■ What is being asked
The entire set of lines below should be copied exactly.

#### Available records

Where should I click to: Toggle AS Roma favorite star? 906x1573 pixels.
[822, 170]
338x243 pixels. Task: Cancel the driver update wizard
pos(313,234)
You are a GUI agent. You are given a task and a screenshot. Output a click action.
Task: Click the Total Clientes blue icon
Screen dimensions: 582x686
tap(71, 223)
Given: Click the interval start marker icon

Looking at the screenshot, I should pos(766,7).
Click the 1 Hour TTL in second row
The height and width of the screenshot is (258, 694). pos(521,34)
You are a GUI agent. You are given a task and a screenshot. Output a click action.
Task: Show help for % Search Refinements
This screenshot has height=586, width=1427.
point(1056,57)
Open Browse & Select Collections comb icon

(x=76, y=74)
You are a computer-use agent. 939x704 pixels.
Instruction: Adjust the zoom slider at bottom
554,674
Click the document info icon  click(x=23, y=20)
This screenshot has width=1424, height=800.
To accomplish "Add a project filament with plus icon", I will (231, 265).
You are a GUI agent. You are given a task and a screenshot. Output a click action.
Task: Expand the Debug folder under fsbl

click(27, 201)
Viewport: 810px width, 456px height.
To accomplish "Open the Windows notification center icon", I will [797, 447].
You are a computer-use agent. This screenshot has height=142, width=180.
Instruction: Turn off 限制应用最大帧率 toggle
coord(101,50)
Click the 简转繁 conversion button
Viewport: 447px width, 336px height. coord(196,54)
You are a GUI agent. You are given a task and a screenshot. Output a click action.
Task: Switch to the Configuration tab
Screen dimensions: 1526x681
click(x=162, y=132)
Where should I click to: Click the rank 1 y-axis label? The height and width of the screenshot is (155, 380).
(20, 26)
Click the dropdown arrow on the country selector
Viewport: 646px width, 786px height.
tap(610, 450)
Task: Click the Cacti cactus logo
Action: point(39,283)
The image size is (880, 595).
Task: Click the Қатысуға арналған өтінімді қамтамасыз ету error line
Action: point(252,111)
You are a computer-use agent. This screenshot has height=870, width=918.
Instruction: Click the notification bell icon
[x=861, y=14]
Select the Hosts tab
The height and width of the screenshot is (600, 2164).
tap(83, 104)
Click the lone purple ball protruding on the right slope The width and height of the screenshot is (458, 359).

########

■ Exercise response
Where should I click to: Toggle AS Roma favorite star? 906x1573 pixels.
[822, 170]
338x243 pixels. Task: Cancel the driver update wizard
pos(313,234)
You are a GUI agent. You are given a task and a screenshot. Output a click action.
Task: Click the Total Clientes blue icon
Screen dimensions: 582x686
tap(71, 223)
Given: Click the interval start marker icon

Looking at the screenshot, I should pos(766,7).
Click the 1 Hour TTL in second row
The height and width of the screenshot is (258, 694). pos(521,34)
You are a GUI agent. You are given a task and a screenshot. Output a click action.
Task: Show help for % Search Refinements
This screenshot has height=586, width=1427.
point(1056,57)
Open Browse & Select Collections comb icon

(x=76, y=74)
You are a computer-use agent. 939x704 pixels.
Instruction: Adjust the zoom slider at bottom
554,674
Click the document info icon  click(x=23, y=20)
This screenshot has width=1424, height=800.
To accomplish "Add a project filament with plus icon", I will (231, 265).
You are a GUI agent. You are given a task and a screenshot. Output a click action.
Task: Expand the Debug folder under fsbl

click(27, 201)
Viewport: 810px width, 456px height.
To accomplish "Open the Windows notification center icon", I will [797, 447].
You are a computer-use agent. This screenshot has height=142, width=180.
Instruction: Turn off 限制应用最大帧率 toggle
coord(101,50)
Click the 简转繁 conversion button
Viewport: 447px width, 336px height. coord(196,54)
You are a GUI agent. You are given a task and a screenshot. Output a click action.
Task: Switch to the Configuration tab
Screen dimensions: 1526x681
click(x=162, y=132)
Where should I click to: Click the rank 1 y-axis label? The height and width of the screenshot is (155, 380).
(20, 26)
Click the dropdown arrow on the country selector
Viewport: 646px width, 786px height.
tap(610, 450)
Task: Click the Cacti cactus logo
Action: point(39,283)
The image size is (880, 595).
Task: Click the Қатысуға арналған өтінімді қамтамасыз ету error line
Action: point(252,111)
You are a computer-use agent. This screenshot has height=870, width=918.
Instruction: Click the notification bell icon
[x=861, y=14]
Select the Hosts tab
The height and width of the screenshot is (600, 2164).
tap(83, 104)
Click the lone purple ball protruding on the right slope The width and height of the screenshot is (458, 359).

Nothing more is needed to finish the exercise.